----- Text provided -----
Best Places to Work: Leadership


Majestic Steel improves morale and fosters growth by encouraging its employees to share their ideas with senior management.

Chris Billman’s workstation is the calm in the eye of the storm. A research analyst for Pepper Pike-based Majestic Steel, Billman sits in the center of four sales executives’ desks in the 20,500-square-foot headquarters. The staff buzzes around him, asking questions to assist with sales or requesting information to help customers.

Working at the distributor and processor of galvanized steel sheets, coils and other products is the 28-year-old’s first job out of Miami University.

But when he came up with the idea for a weekly report charting the supply, demand and cost of steel and other raw materials that would be distributed to the sales staff and other Majestic employees, Billman didn’t hesitate to approach senior managers.

COMPANY: Majestic Steel Inc.
 
LOCATION:  Pepper Pike

EMPLOYEES: 215

What They Do: Distributor and processor of galvanized flat-rolled steel sheets, coils and other steel products.

Why It’s a Great Place to Work: Leaders and employees embrace communication through formal and informal conversations where ideas to improve and grow the company are discussed without regard for company hierarchy.

His five years with Majestic had taught him a lot about the company culture. “We pretty much have interaction on a daily basis,” Billman says of the company’s leadership. “It’s not really a big deal.”

The weekly report, which was later titled the (C)ORE Report, was embraced by Majestic’s leadership and turned into a multidepartmental project. The company now shares the information with customers, associates — even competitors — who subscribe to the e-publication.
----- Provided records -----
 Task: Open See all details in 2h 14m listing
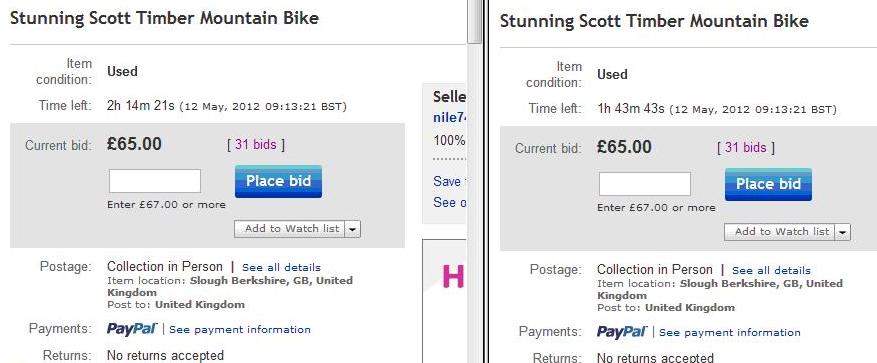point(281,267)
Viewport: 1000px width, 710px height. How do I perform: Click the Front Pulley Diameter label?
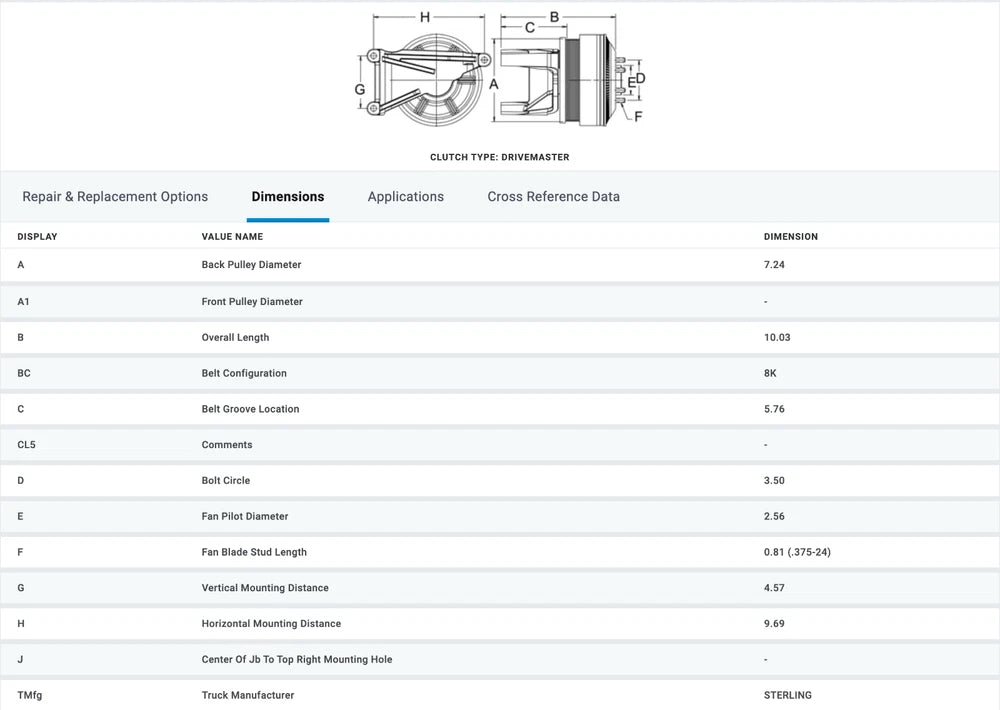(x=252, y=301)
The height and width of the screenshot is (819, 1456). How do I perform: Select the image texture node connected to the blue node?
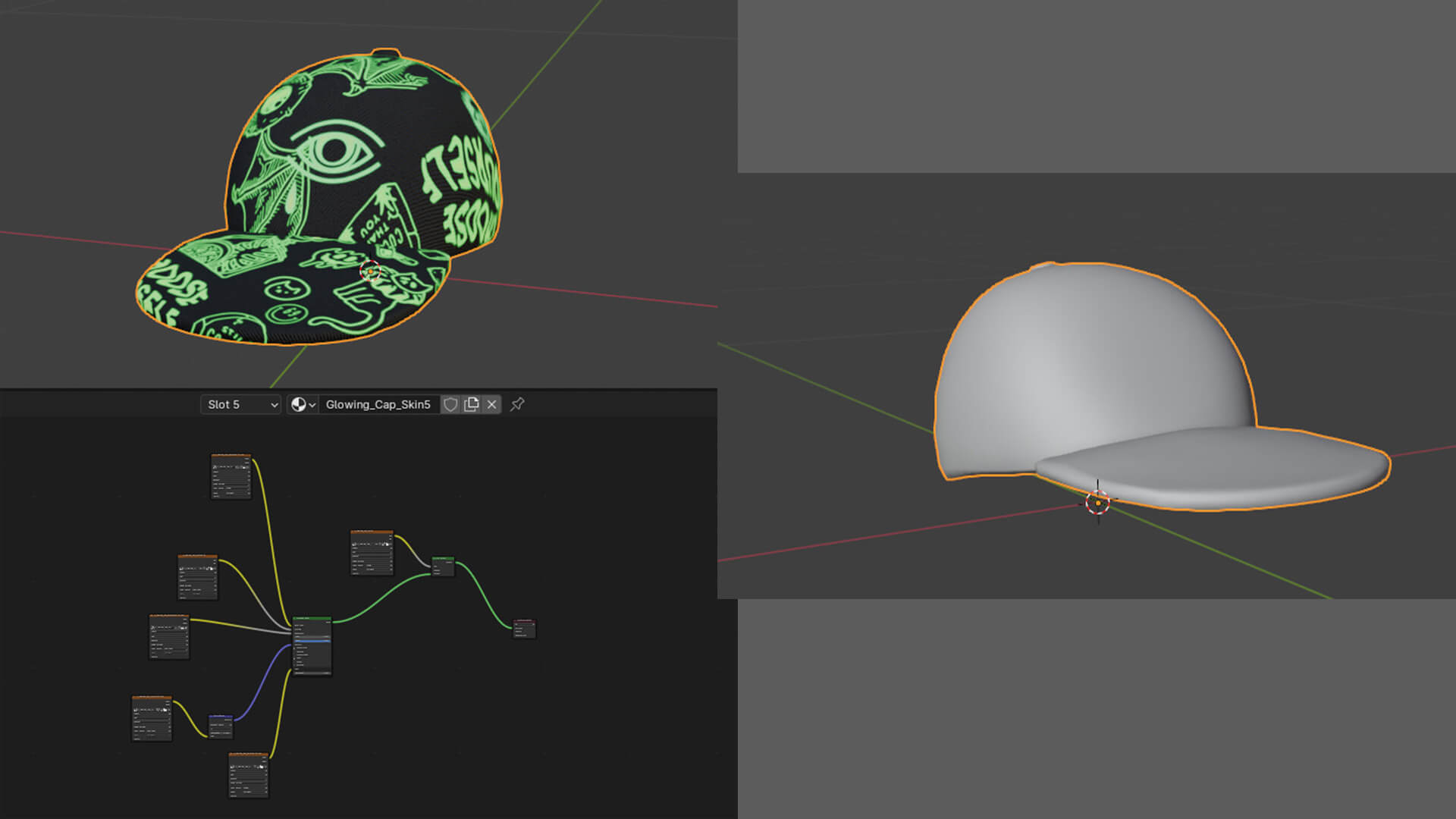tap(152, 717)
-----
----- Provided records -----
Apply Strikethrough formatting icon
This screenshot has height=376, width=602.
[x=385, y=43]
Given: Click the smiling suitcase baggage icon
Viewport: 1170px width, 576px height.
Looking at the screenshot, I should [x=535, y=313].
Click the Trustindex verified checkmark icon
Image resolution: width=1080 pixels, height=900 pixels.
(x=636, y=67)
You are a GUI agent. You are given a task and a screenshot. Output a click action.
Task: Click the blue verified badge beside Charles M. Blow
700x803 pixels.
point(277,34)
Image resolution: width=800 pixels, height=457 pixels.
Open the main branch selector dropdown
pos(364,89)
-----
----- Provided records -----
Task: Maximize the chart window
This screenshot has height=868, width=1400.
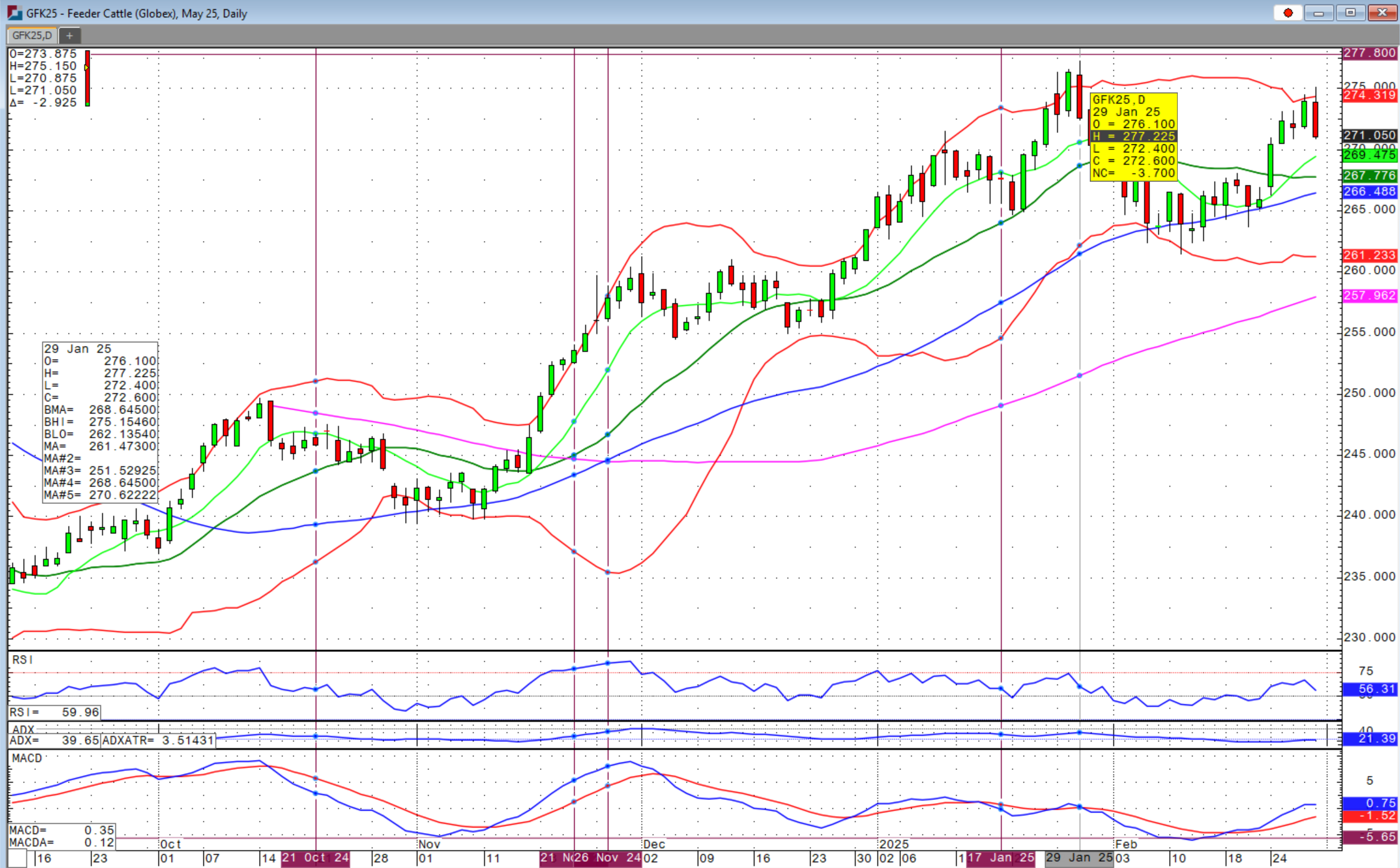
-----
▶ **Task list**:
#1 Answer these from the Majestic Steel article:
(a) How many employees does the company have?
(b) Which university did Chris Billman attend before this job?
(c) What title was the weekly report later given?
#2 From the Majestic Steel article, give again word for word the part that opens with the words containing "The weekly report, which" and closes with "to the e-publication.".
#3 Write what comes next in the article about Majestic Steel, starting after its final sentence.

▶ **Answers given**:
#1
(a) 215
(b) Miami University
(c) The (C)ORE Report

#2
The weekly report, which was later titled the (C)ORE Report, was embraced by Majestic’s leadership and turned into a multidepartmental project. The company now shares the information with customers, associates — even competitors — who subscribe to the e-publication.

#3
Interaction between company leaders and employees is encouraged at Majestic, says managing partner Todd Leebow, son of founder, president and CEO Dennis Leebow, who launched the company in 1979. The culture improves employee morale and is vital to keeping Majestic competitive in a volatile industry, Leebow says.

Majestic’s headquarters, built in 2009, was designed with communication in mind. Executive offices and meeting spaces have glass walls. There are numerous common areas with seating and tables for impromptu meetings. And employee workstations have dual monitors with wireless laptops that can be used anywhere in the building.

“We created an environment and a space that would allow for a culture of open communication,” Leebow says. “It’s often in those informal conversations where you hear something, or someone has an idea, and you take action on it.”

Employee lounges serve only one brand of coffee, such as Starbucks in one and Dunkin’ Donuts in the other. This requires brand-loyal coffee drinkers to travel to other areas of the building to fill their mug, encouraging more cross-departmental face-to-face discussions.

“I’m a Dunkin’ Donuts man,” Billman says. “You run into people from all over the company. I talk to people from production, accounting, credit. It’s an epicenter of activity.”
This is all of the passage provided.